14.04.2014

ÄGYPTENPrügel zur Begrüßung

Der Muslimbruder Jahja Hamid, 38, Minister für Investitionen unter dem gestürzten Präsidenten Mohammed Mursi, über sein Leben im Untergrund
SPIEGEL: Tausende Muslimbrüder wurden von der ägyptischen Armee verhaftet, wie gelang Ihnen die Flucht?
Hamid: Meine Wohnung in Gizeh bei Kairo wurde dreimal von Sicherheitskräften der Armee überfallen. Ich schlief jedoch seit längerem jede Nacht in einem anderen Haus. Nach dem Massaker am 14. August, als die Sicherheitskräfte zwei Protestlager stürmten, habe ich das Land verlassen. Ich stehe wie Tausende andere auf der Liste der Gesuchten. Aber ich hatte Helfer.
SPIEGEL: Wo leben Sie jetzt?
Hamid: Der ägyptische Geheimdienst hat seine Spitzel überall. Deshalb kann ich nicht sagen, wo ich mich aufhalte. Ich reise überall hin, nur nicht nach Ägypten, Saudi-Arabien, in die Vereinigten Arabischen Emirate und nach Kuwait. Da nehmen sie uns fest.
SPIEGEL: 529 mutmaßliche Muslimbrüder wurden bereits zum Tode verurteilt, zum Teil in Abwesenheit. Was wissen Sie über das Schicksal der Inhaftierten?

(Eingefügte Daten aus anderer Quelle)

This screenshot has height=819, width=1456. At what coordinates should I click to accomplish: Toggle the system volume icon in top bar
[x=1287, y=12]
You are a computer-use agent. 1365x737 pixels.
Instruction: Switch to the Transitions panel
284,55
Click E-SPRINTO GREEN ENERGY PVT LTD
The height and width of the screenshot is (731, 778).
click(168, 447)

Hamid: Meine Kollegen, also die Männer aus dem einst engsten Kreis um Präsident Mursi, werden in Einzelzellen gehalten. Sie dürfen ihre Familien nicht empfangen; ihre Anwälte sehen sie das erste Mal, wenn sie im Gericht vorgeführt werden. Viele der Angeklagten wissen bis dahin nicht einmal, wofür sie bestraft werden sollen.

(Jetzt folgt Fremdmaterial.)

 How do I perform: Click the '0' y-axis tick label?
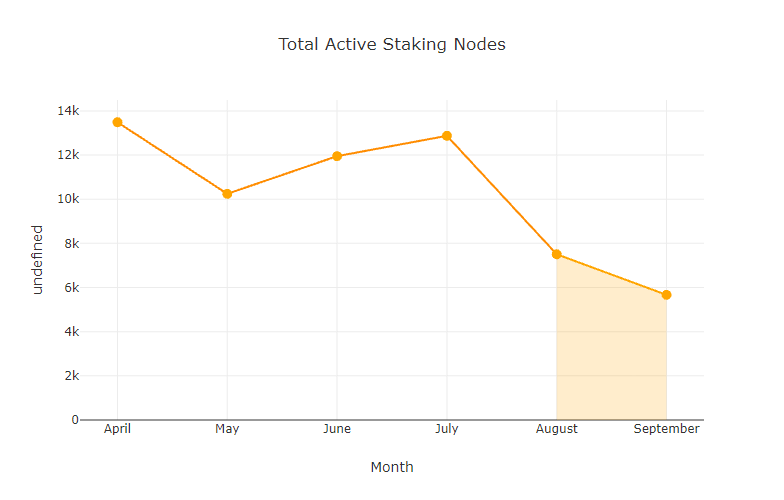coord(75,420)
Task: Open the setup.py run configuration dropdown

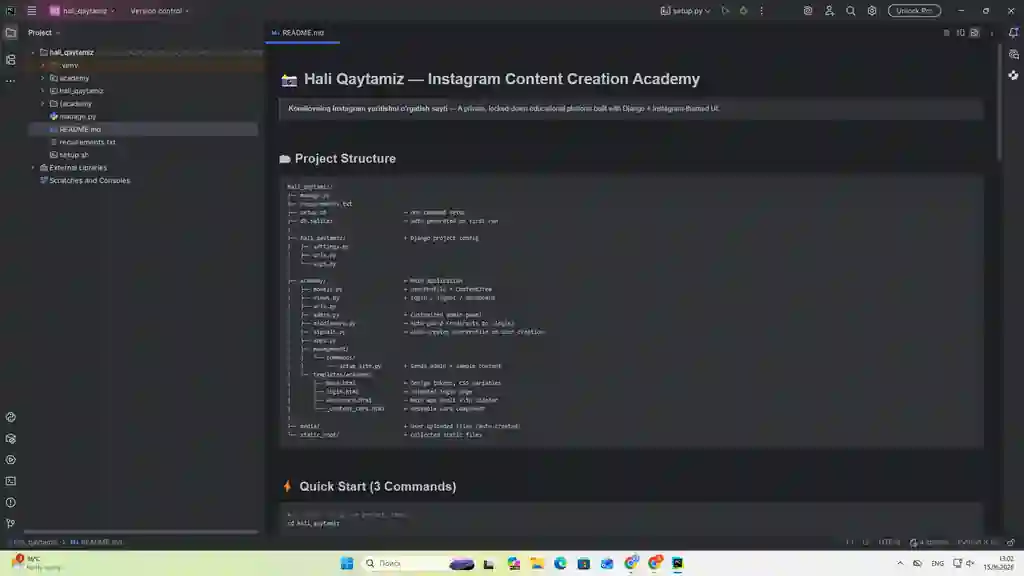Action: click(685, 10)
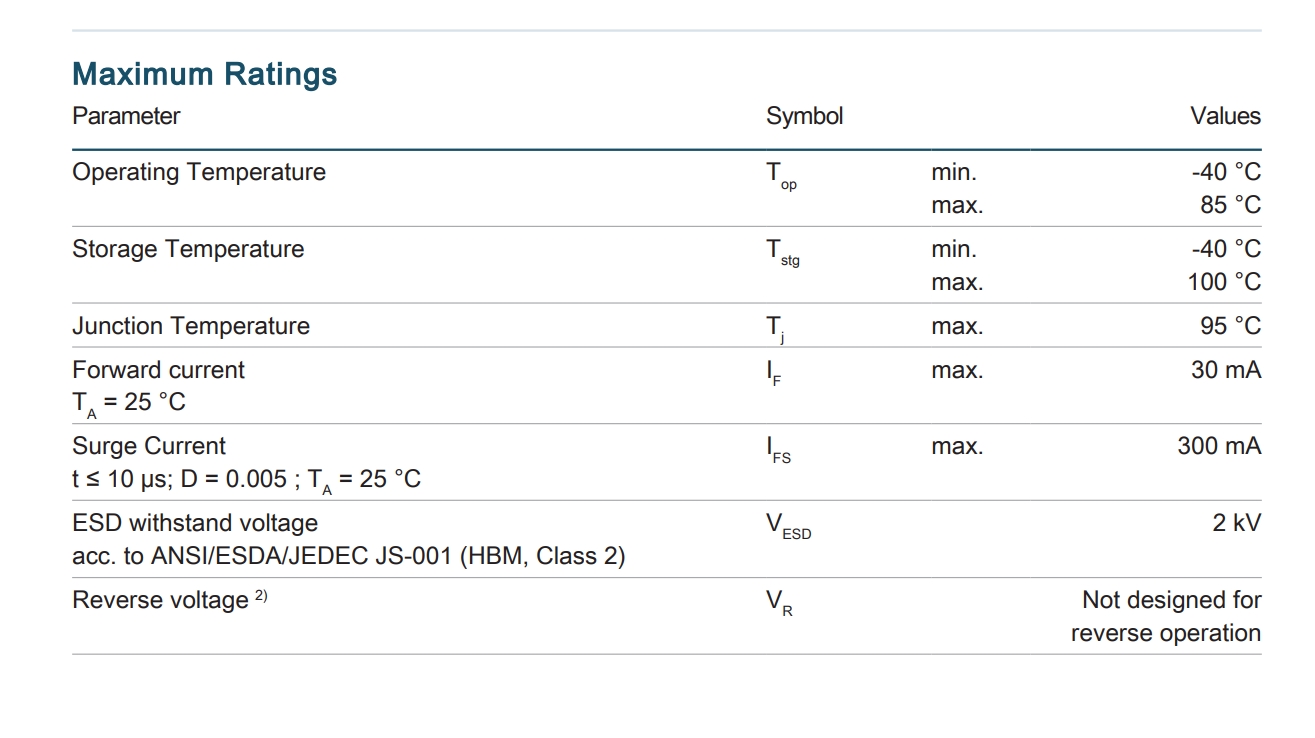Click the 100 °C storage max value

point(1224,282)
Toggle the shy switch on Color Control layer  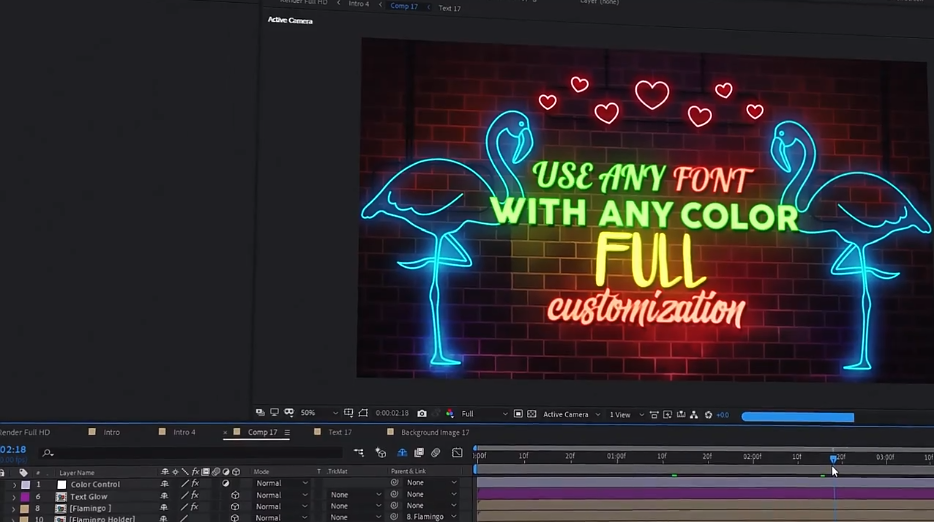tap(165, 484)
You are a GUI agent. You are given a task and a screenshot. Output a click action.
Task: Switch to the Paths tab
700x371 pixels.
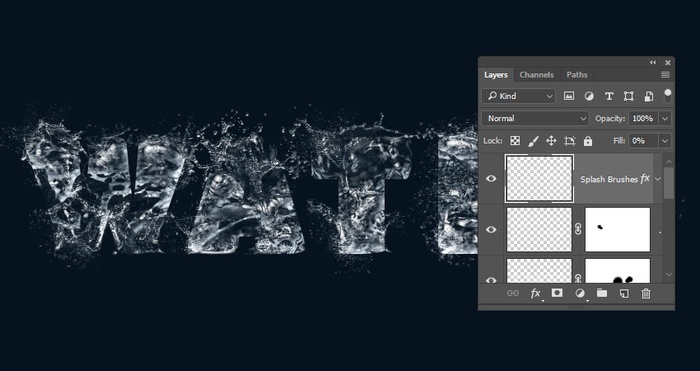577,75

SPIEGEL: Wie sind die Haftbedingungen?
Hamid: Nach unserer Kenntnis gibt es insgesamt 21 000 politische Gefangene.
SPIEGEL: Wirklich so viele?
Hamid: Ja. Wir konnten Handy-Kameras ins Gefängnis schmuggeln, deshalb wissen wir, dass Folter dort die Regel ist. Es beginnt schon mit der Taschrifa, der sogenannten Einweihungsparty, bei der die Kriminellen die Neuankömmlinge mit einer Tracht Prügel begrüßen.